Wednesday, 20 May 2015

Gold handmaiden sash

I still have a post or two to sum up my gold handmaiden.

One of the parts of it that I wondered about for a very long time was the sash around the waist. This is one example where I'm very happy that I waited to make it until I was good enough to be able to come up with what was going on.

At first I thought that all the vertical lines came from ribbons that were sewn together. I had no idea on how I would find those kinds of ribbons. Well a couple of years later I've gotten better with identifying fabrics manipulation. Looking at my reference pictures I got convinced that the sash has been smocked. The lines comes from the smocking threads. After the smocking the sash has been folder time and time again when it's been wrapped.

Another thing is that this costume is obviously worn by columnshaped models, while I'm not. If figured that the sash would be very important to creat an illusion of a body without many curves. The answer was to make an underbust corset, that I would then attach an outer layer of fabric to.
This is a bad photo of the inside. The pattern was a very old underbust pattern that I dug up from my pattern archive. I actually think it started out as a pattern for an underbust Drndl bodice from a Burda magazine. I boned it with what pieces of boning I had in my stash, reused from old corsets. The important thing was to make a busk of several bones in the middle, to keep the tummy in check. The fabric was my last remnant of coutil from last summer's corsets.

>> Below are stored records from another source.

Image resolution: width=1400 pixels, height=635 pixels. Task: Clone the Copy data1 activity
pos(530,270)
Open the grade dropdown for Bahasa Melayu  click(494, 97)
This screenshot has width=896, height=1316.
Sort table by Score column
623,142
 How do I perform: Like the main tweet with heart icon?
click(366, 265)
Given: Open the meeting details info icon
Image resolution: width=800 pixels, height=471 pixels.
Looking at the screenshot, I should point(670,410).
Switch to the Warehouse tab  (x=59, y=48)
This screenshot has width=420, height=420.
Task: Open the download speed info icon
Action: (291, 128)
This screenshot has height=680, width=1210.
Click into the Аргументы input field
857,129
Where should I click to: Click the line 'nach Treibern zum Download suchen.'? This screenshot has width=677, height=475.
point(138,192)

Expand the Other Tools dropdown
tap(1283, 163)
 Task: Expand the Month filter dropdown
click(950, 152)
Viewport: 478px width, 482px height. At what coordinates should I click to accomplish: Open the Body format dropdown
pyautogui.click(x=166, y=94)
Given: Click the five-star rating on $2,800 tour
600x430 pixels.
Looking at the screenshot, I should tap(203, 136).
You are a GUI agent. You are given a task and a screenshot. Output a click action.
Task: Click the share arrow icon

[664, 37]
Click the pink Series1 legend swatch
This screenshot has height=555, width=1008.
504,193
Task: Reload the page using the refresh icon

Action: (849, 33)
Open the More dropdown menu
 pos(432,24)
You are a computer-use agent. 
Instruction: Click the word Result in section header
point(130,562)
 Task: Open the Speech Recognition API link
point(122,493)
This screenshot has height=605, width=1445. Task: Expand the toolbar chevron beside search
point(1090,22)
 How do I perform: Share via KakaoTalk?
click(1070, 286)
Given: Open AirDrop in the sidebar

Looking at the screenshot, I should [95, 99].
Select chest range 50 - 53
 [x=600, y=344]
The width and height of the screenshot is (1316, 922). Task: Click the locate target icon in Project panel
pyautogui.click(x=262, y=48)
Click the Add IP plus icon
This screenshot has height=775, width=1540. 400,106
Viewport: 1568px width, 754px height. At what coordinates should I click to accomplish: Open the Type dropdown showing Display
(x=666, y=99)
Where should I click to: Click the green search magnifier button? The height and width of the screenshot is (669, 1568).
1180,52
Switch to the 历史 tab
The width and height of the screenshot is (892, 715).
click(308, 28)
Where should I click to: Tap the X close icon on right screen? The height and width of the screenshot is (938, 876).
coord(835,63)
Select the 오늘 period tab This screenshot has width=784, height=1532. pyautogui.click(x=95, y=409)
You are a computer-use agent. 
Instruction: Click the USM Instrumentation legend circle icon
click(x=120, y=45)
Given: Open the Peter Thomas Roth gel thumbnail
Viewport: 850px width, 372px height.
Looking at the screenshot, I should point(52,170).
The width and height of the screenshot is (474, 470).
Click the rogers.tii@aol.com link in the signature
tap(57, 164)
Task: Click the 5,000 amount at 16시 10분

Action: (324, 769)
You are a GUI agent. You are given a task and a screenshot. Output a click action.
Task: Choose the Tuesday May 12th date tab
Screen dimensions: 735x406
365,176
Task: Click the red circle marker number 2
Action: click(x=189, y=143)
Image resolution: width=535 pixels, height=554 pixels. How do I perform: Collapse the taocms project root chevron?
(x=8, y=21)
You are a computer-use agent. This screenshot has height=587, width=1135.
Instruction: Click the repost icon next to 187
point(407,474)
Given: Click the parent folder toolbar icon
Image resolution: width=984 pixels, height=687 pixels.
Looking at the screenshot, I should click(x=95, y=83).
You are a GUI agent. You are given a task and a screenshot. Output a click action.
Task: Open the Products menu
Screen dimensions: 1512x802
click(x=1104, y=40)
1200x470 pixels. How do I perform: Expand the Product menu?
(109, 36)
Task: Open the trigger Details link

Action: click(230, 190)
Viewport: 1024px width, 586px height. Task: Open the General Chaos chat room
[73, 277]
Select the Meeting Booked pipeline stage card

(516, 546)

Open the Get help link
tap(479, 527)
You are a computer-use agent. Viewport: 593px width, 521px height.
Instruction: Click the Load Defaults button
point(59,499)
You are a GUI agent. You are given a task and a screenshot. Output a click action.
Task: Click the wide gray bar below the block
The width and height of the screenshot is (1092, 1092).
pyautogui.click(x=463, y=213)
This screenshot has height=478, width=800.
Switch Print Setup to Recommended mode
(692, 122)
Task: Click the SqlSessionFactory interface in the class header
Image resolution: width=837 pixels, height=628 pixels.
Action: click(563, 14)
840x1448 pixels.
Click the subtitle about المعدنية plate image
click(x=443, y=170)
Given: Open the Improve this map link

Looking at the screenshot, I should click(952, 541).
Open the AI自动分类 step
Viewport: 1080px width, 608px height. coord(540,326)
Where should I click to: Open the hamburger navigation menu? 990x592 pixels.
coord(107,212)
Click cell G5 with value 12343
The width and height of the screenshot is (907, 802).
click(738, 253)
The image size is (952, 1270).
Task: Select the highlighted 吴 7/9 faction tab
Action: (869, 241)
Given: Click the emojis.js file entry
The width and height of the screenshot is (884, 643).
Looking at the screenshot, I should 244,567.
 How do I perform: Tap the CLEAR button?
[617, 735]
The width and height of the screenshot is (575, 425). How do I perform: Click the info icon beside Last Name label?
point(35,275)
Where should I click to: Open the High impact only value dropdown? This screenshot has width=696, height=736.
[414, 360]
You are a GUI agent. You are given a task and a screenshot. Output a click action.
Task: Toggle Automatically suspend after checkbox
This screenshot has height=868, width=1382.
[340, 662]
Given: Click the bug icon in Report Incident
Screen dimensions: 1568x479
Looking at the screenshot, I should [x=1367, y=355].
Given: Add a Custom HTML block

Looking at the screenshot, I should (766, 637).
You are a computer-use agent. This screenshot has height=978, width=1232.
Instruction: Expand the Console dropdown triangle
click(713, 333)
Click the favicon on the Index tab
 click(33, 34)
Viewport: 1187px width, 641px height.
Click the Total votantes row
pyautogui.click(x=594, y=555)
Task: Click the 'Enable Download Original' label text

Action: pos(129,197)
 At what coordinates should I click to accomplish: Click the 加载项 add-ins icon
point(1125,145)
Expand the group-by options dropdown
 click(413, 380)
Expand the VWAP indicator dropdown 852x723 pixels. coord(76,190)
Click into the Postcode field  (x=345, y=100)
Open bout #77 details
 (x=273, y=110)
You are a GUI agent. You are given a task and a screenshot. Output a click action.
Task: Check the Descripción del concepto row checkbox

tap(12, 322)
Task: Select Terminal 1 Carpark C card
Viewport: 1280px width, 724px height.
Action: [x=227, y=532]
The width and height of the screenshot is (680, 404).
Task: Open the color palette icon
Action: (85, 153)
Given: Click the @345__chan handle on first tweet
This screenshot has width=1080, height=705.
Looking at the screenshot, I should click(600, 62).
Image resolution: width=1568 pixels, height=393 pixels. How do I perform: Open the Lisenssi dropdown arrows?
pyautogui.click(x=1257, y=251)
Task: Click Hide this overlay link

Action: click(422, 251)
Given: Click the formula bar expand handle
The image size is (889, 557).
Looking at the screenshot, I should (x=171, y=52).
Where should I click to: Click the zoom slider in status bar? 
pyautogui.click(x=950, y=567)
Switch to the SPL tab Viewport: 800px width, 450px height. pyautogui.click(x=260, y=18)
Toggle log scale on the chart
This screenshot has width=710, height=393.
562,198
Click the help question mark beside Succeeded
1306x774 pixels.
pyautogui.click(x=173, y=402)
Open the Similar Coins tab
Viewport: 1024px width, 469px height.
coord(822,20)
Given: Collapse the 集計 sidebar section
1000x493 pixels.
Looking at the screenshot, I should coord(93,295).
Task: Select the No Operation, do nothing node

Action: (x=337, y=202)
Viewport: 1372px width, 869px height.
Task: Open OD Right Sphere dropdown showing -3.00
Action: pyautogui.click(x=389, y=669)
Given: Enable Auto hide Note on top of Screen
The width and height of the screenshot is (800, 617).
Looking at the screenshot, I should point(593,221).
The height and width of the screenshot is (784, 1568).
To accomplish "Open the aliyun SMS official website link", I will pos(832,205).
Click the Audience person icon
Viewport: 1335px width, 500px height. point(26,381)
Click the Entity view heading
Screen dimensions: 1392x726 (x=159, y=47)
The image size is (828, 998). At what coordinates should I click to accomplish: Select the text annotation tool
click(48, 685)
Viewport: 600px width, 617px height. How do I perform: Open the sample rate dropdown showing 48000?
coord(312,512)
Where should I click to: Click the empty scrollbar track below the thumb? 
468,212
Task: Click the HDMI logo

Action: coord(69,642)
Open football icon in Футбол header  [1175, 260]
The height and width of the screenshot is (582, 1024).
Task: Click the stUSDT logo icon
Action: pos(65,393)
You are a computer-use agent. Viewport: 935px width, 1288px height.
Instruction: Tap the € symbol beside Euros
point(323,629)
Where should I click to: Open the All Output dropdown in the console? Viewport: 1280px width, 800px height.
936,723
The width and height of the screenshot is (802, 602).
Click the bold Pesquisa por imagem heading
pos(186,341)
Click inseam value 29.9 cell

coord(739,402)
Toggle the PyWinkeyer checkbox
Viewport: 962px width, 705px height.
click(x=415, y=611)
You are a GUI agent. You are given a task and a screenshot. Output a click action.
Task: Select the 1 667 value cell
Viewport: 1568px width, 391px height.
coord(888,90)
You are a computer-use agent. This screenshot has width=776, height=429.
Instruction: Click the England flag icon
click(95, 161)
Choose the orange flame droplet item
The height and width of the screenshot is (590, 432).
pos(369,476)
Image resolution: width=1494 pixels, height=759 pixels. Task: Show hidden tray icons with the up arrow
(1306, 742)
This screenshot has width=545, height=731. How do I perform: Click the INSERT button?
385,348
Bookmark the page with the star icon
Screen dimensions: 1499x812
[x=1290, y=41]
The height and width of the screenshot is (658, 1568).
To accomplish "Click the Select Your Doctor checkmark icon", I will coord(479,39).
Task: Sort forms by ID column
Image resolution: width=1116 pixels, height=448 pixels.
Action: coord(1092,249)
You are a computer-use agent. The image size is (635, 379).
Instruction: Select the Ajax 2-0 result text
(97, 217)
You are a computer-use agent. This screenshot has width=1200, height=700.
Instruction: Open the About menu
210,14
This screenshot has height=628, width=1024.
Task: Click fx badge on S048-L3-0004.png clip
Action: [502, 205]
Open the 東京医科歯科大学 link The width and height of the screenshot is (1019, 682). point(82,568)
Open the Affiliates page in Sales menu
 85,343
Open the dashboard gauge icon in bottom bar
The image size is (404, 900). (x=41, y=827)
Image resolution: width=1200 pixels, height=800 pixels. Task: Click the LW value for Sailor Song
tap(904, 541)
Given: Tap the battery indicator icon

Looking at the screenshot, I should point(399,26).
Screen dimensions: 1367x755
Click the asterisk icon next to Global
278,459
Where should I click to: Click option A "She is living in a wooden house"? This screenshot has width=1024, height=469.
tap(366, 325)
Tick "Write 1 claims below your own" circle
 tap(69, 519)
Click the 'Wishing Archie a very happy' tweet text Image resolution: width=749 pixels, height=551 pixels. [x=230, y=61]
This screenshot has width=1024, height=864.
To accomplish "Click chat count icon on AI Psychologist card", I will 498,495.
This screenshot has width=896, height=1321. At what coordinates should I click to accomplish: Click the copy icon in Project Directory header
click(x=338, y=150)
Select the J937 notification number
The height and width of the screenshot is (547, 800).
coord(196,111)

For the outer fabric I used a silk charmeuse that I dyed with the same dye as the rest of the undergown. In fact this piece of fabric was actually my first test of dying in this project. I then sewed long gathering stitches all over the fabric. When I gathered the fabric I did make a mistake though, I simply gathered it too much. This made the fabric quite bulky when I tried to fold it, and the horizontal lines were hardly visible. Still this was the last thing I had to do before leaving for Anaheim, so I wore it like this at Celebration.
When I came home, and after some discussion with the RL costuming judges who didn't know about the smocking, I eased the tension a lot. In fact I could remove around 50 cm of fabric and it still covered the whole underbust.
I then simply folded the excess fabric and in order for the fabric to lie as flat as possible I also sewed down the folds to the foundation layer.